(TASK STATEMENT):
Report every line in the records below that contains the string "width", matching case exactly.

(DATA FOR THIS EXERCISE):
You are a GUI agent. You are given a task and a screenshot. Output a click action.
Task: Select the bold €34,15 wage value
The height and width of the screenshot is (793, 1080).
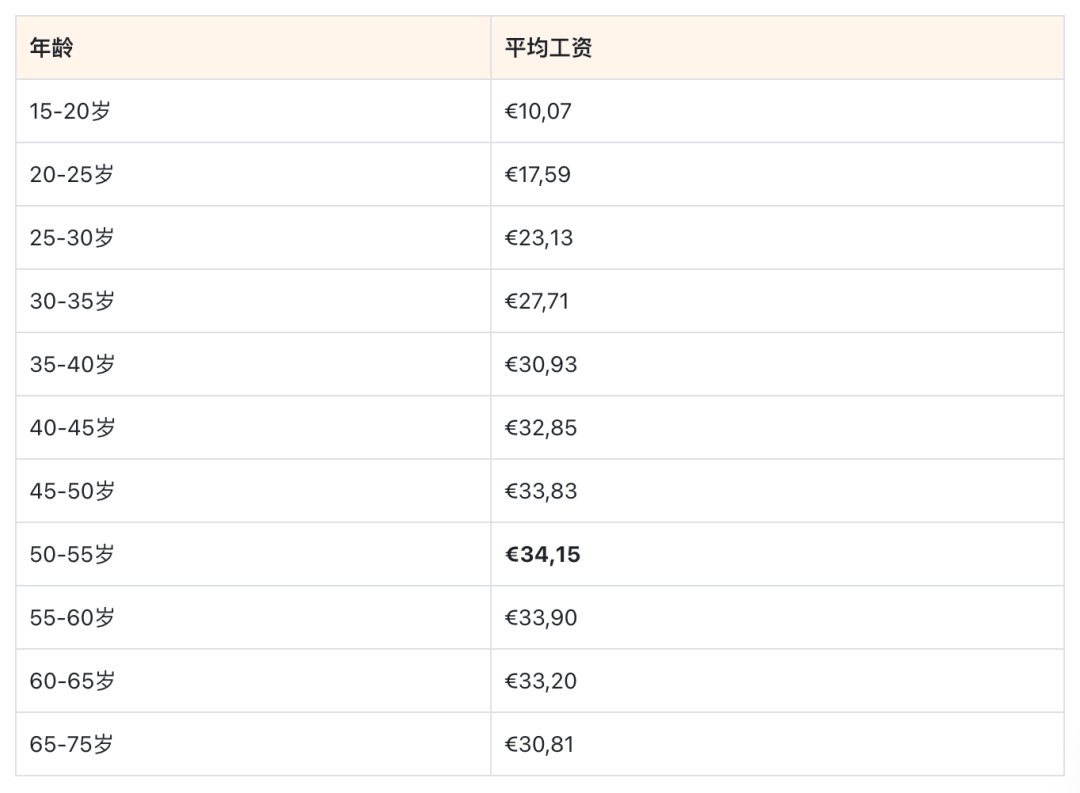tap(542, 554)
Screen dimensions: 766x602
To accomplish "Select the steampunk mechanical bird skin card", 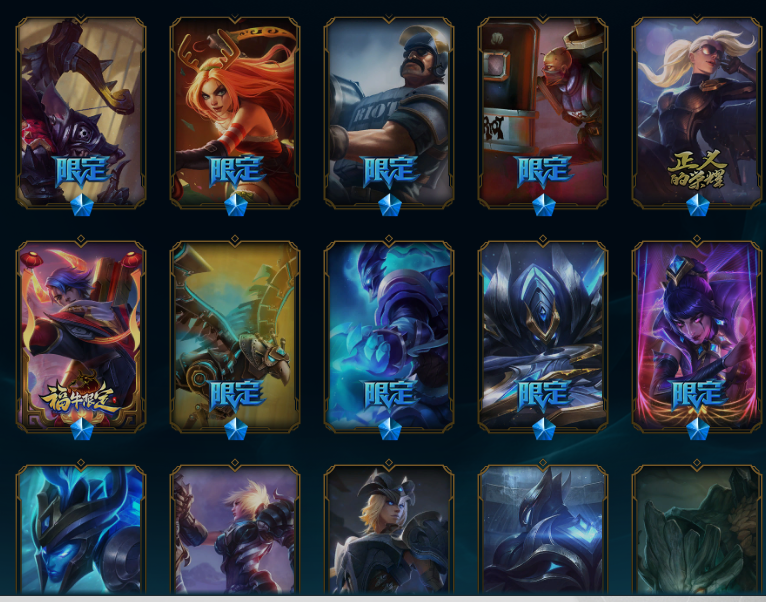I will [x=235, y=336].
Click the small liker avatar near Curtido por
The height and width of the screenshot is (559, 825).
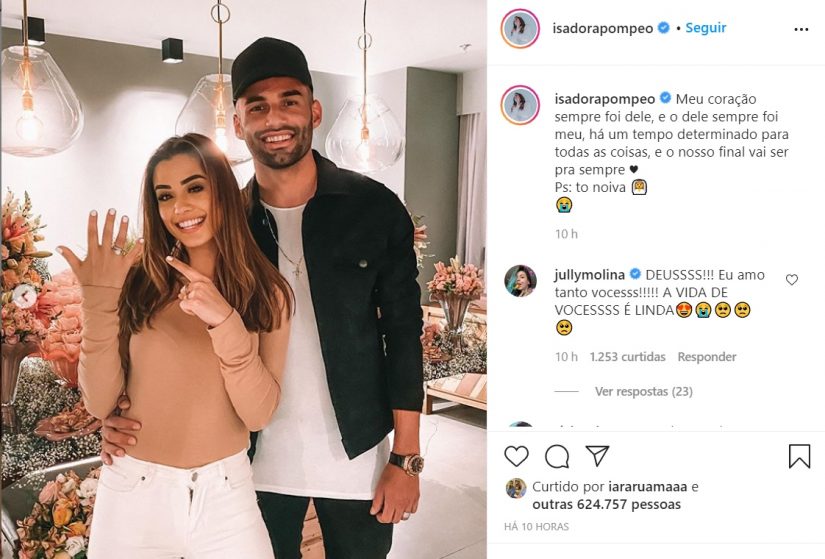[x=516, y=488]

(RESPONSE TO THIS TASK):
The height and width of the screenshot is (793, 1080).
The height and width of the screenshot is (559, 825).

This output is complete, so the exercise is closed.